Deletion of endothelial nitric oxide synthase exacerbates myocardial stunning in an isolated mouse heart model.

Abstract

While endothelial nitric oxide synthase (eNOS) is an important regulator of vascular tone, it is also constitutively expressed in cardiac myocytes and contributes to the regulation of myocardial function. The role of eNOS in ischemia-reperfusion is uncertain, however, with some studies showing beneficial effects while other studies demonstrate increased cardiac injury. We hypothesized that the beneficial effects of eNOS would predominate, and thus that targeted deletion of eNOS would exacerbate myocardial dysfunction following ischemia-reperfusion. ENOS knockout and wild-type mouse hearts were Langendorff-perfused using Krebs bicarbonate buffer and subjected to 20 min of global normothermic ischemia followed by 30 min of reperfusion. Myocardial function was measured using a ventricular balloon to determine time to onset of contracture, left ventricular developed pressure (LVDP), left ventricular end-diastolic pressure (LVEDP), and rate-pressure product (RPP).
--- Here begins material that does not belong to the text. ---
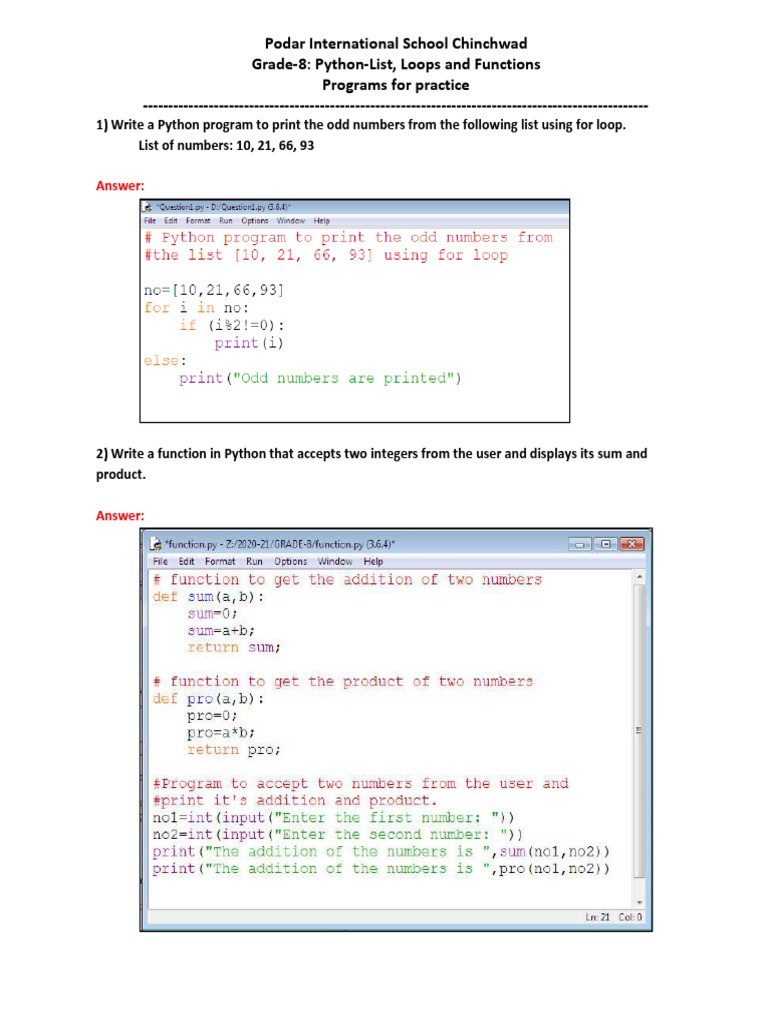Open Edit menu in function.py window
Screen dimensions: 768x1024
pyautogui.click(x=186, y=561)
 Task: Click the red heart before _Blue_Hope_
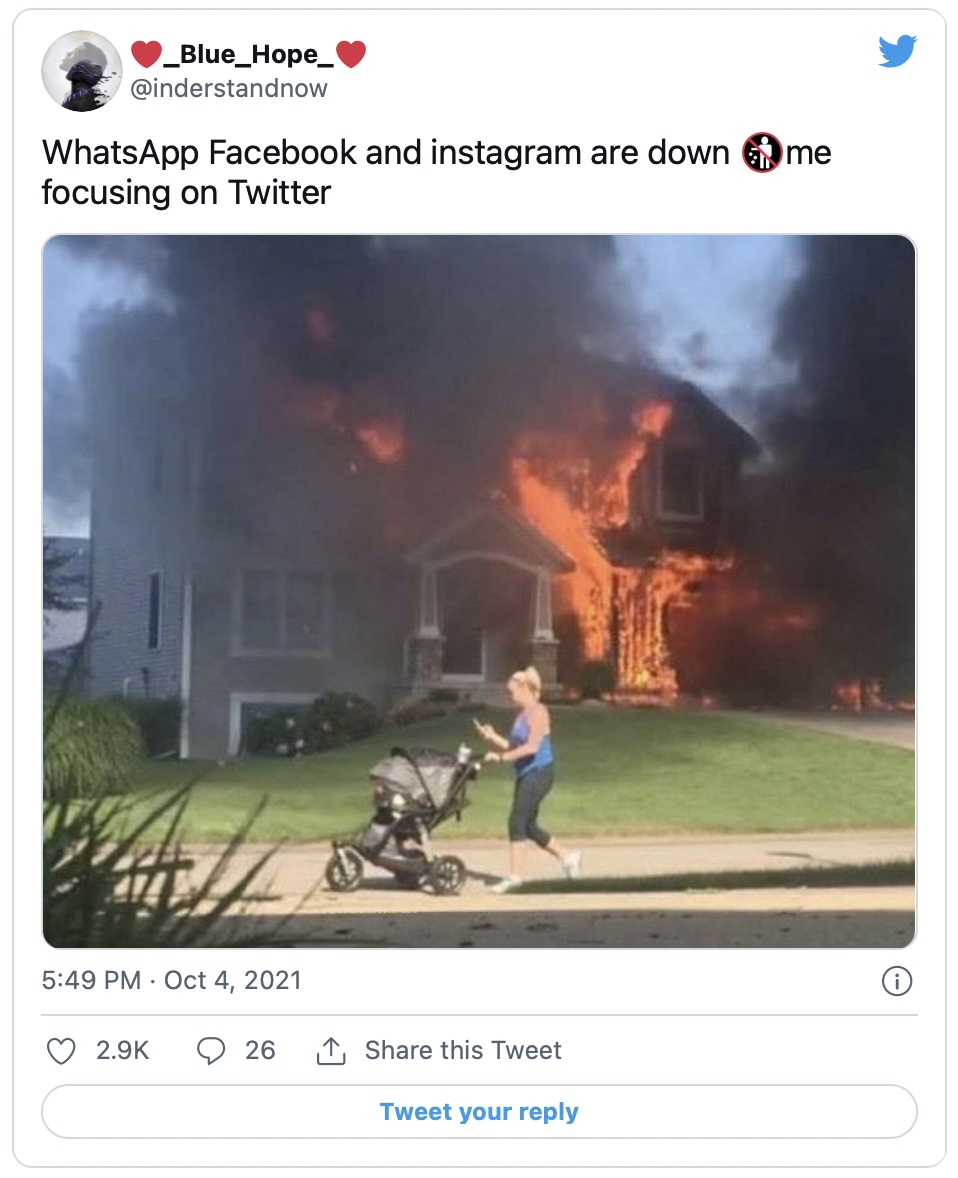pyautogui.click(x=146, y=55)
RESUKTS: Heart rate and coronary resistance were similar in both groups during baseline and reperfusion periods. Diastolic function as determined by peak LVEDP during ischemia and final LVEDP after reperfusion were worse in the eNOS knockout group vs wild-type (114 and 31 mmHg vs 92 and 18 mmHg, P <.05). Although RPP (heart rate x LVDP), measured as an index of systolic function, was initially better in eNOS knockouts (24216 vs 16353), wild-type hearts recovered more function than did eNOS knockout hearts by the end of 30 min of reperfusion (30892 vs 20522, P <.05). These data suggest that the deletion of eNOS results in increased myocardial dysfunction following ischemia-reperfusion in an isolated heart model.